Copy out all lines in the material below that contain the string "Task".

- Opening Delimiter -

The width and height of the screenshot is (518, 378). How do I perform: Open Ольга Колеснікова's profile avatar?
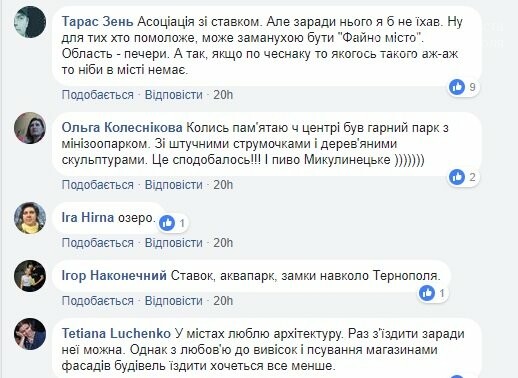[30, 128]
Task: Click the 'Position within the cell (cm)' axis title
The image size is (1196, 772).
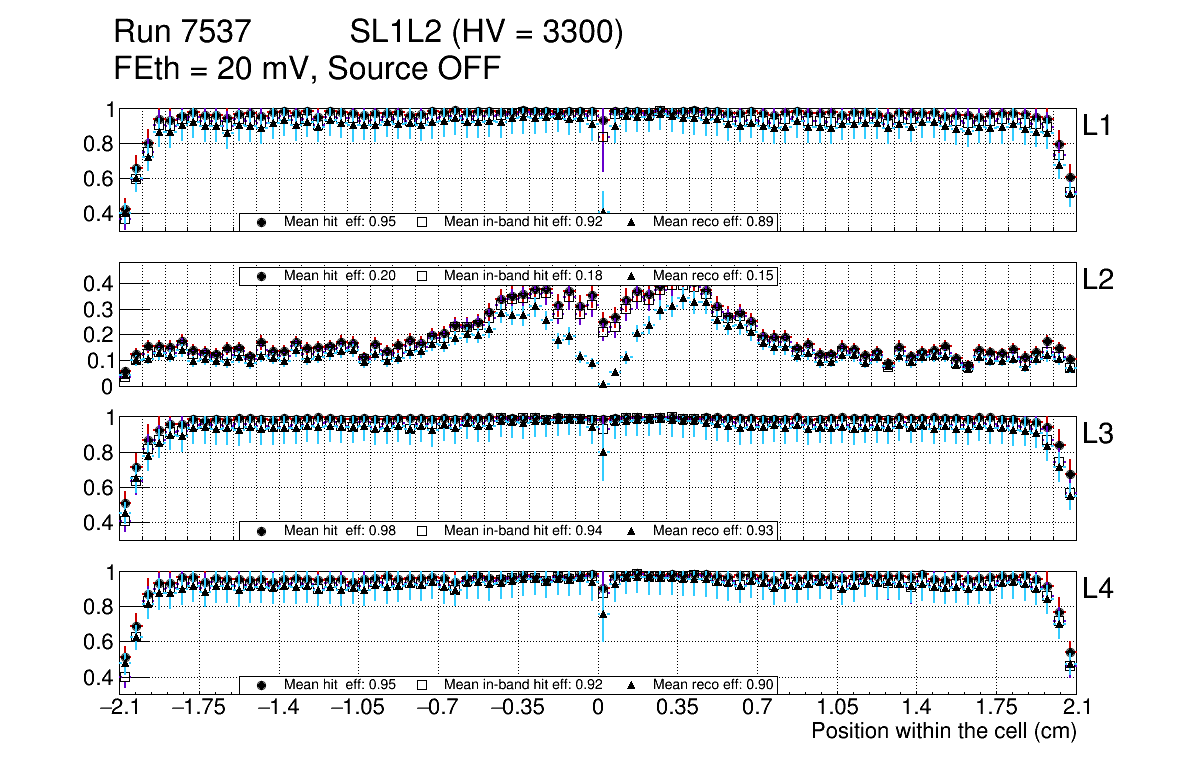Action: coord(943,731)
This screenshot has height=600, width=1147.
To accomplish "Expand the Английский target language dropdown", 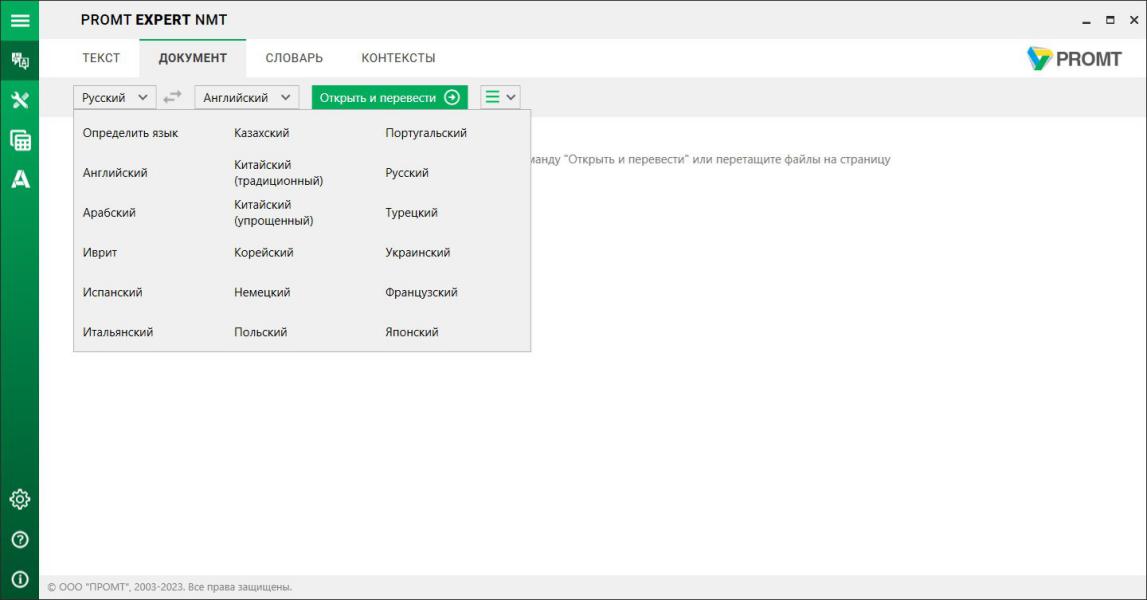I will tap(246, 97).
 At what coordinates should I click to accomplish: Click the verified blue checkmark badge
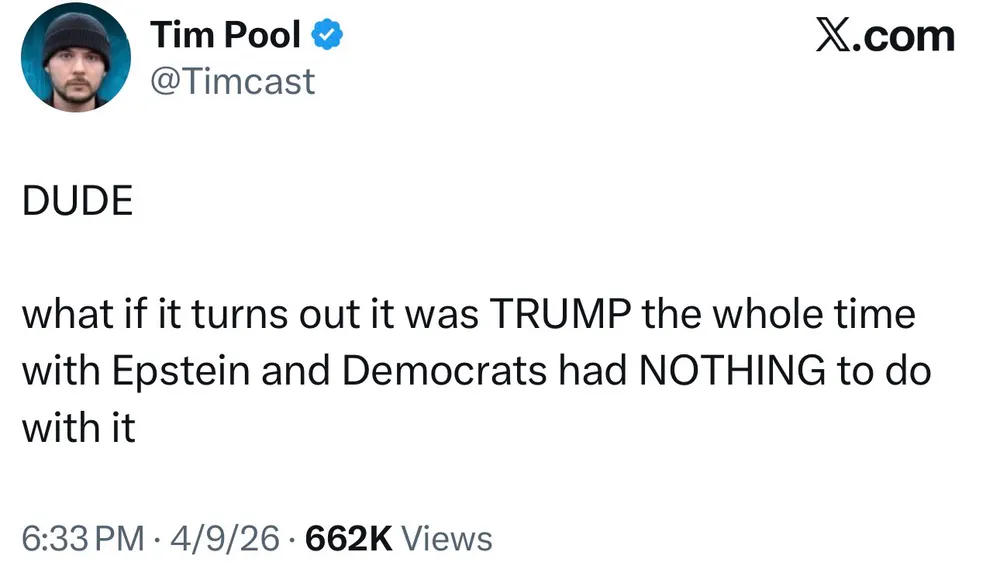(x=327, y=37)
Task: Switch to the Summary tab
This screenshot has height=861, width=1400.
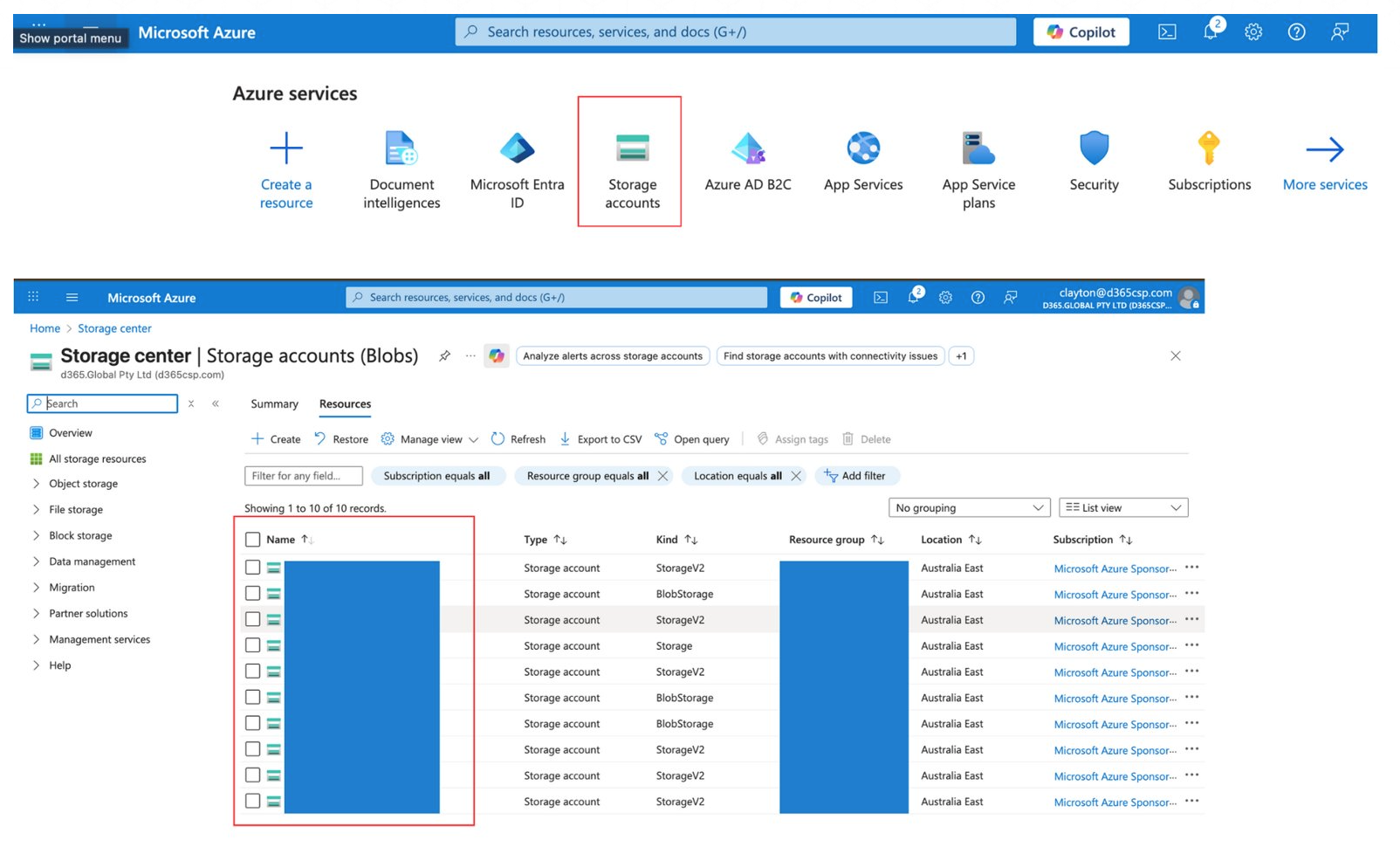Action: [274, 404]
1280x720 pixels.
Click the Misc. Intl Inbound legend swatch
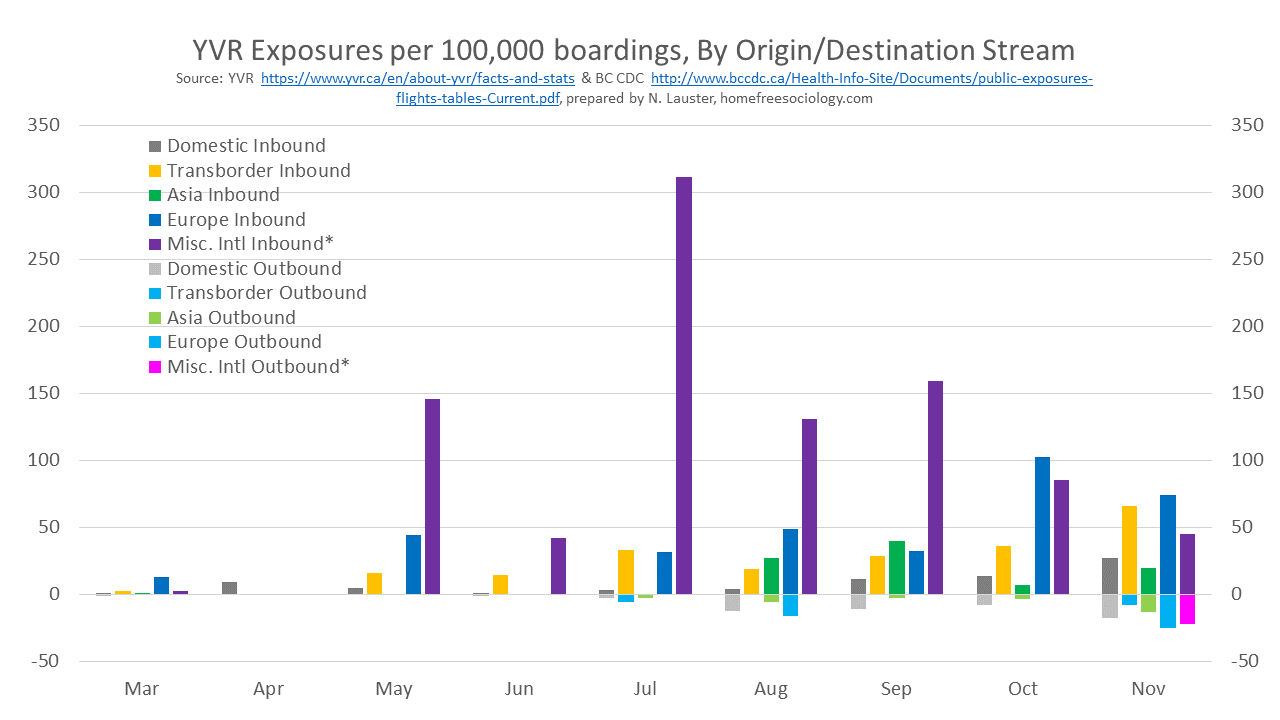point(155,244)
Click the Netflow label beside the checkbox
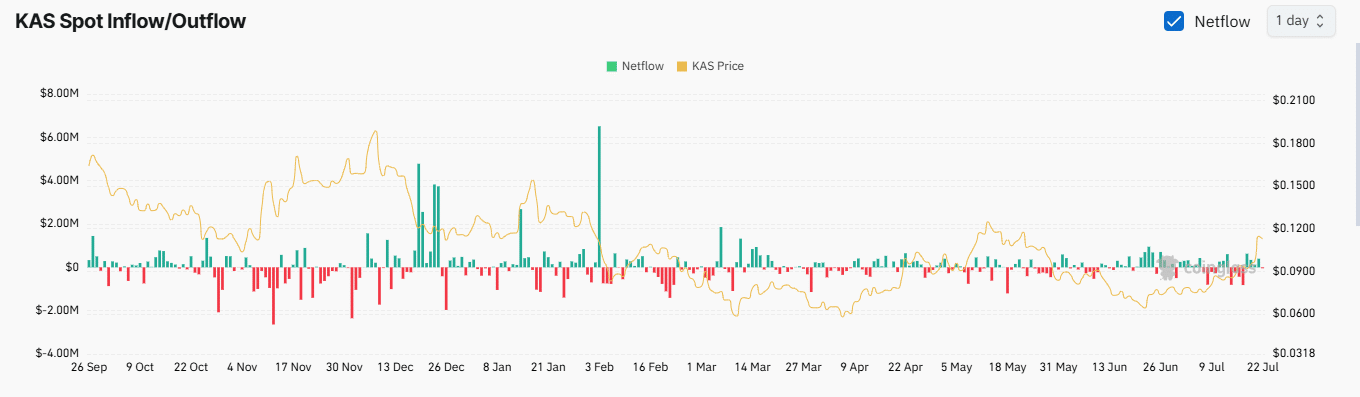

- Closing Delimiter -

#### Answer
Task: Click the 'Position within the cell (cm)' axis title
Task: Switch to the Summary tab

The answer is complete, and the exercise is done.